The volumetric pricing, in addition to the easy-to-understand structure, encourages the customers to lower the use of the resource. For example, if the (very significant) fixed costs of the electricity service were recovered through the monthly fixed payments, then the per-unit price would have been much lower thus encouraging additional consumption.

Conversely, the volumetric price disincentivizes the utility from investing in conservation: if the customers will use less of the resources, the utility sales will shrink, reducing the fixed-cost portion and causing the lost revenues and under-investment.
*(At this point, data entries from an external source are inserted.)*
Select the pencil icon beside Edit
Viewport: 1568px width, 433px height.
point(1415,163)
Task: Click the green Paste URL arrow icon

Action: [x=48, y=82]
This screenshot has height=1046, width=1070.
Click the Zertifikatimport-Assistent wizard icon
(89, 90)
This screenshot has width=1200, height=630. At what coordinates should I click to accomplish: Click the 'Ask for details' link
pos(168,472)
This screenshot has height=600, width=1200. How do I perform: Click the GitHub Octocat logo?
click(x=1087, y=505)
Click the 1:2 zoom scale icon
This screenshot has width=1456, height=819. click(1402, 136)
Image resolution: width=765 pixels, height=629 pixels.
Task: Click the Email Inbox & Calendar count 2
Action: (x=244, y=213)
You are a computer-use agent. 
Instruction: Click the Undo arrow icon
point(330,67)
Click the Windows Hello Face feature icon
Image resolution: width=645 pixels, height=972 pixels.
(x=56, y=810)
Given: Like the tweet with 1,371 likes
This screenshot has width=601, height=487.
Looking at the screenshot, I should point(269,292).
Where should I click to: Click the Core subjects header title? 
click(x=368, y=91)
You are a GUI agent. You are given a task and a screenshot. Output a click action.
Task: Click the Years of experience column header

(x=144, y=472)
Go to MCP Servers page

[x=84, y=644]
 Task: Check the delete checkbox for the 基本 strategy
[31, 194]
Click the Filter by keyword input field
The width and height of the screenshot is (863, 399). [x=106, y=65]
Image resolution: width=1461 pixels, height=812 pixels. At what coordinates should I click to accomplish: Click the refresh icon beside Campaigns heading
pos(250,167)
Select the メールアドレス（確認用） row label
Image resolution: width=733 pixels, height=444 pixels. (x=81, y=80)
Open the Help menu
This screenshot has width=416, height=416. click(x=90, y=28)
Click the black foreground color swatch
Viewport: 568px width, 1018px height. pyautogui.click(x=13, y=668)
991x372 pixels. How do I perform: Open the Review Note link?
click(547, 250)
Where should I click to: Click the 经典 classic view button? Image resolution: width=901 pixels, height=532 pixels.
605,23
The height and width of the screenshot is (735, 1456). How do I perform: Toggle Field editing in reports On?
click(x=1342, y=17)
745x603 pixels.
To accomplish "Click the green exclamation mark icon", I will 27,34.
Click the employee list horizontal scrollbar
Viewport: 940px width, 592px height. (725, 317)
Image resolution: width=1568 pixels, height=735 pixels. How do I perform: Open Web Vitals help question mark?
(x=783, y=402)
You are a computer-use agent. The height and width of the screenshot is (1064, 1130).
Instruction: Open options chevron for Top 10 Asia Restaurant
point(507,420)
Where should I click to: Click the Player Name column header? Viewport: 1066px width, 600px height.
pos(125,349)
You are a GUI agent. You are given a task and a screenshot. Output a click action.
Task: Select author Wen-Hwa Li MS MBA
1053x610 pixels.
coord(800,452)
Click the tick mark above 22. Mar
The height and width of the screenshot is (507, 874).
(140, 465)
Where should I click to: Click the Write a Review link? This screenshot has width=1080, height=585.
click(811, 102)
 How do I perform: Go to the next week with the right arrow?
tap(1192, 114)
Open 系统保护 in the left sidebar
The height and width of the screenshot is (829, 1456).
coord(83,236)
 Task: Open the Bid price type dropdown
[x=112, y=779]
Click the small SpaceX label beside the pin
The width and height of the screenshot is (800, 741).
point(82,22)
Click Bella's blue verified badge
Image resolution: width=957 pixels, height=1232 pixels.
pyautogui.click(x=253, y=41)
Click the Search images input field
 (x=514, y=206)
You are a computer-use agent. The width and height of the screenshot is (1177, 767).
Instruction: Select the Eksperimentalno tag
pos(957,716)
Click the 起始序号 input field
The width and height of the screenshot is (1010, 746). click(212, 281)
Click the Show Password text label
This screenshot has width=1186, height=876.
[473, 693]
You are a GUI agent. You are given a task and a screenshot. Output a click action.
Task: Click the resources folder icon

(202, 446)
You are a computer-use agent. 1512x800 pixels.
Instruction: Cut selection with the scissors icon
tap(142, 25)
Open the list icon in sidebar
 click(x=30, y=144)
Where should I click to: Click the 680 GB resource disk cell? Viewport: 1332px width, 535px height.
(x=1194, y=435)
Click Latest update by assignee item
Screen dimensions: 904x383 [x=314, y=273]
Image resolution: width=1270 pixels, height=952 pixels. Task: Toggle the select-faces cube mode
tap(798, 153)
Therefore this pricing strategy is typically coupled at the regulatory level with an annual rate adjustment mechanism (also known as revenue-decoupling policy).

Volumetric pricing requires metering that can be expensive to implement, especially in the case of irrigation, alternatives include:
- flat rate;
- per-area pricing, coupled with tiered pricing;
- a system of water rights or quotas;
- input pricing as a percentage of the cost of certain input(s), e.g., seed;
- output pricing as a percentage of product sales.

For the electricity services, the number of alternatives is larger, Borenstein provides a review of the ways that can be used by the electric utilities to recover the fixed costs.

== See also ==
- Dimensional weight (also called volumetric weight)

== Sources ==
- Prindle, Bill (2010). "Generating Electricity in a Carbon-Constrained World"
- Borenstein, Severin (2016). "The economics of fixed cost recovery by utilities"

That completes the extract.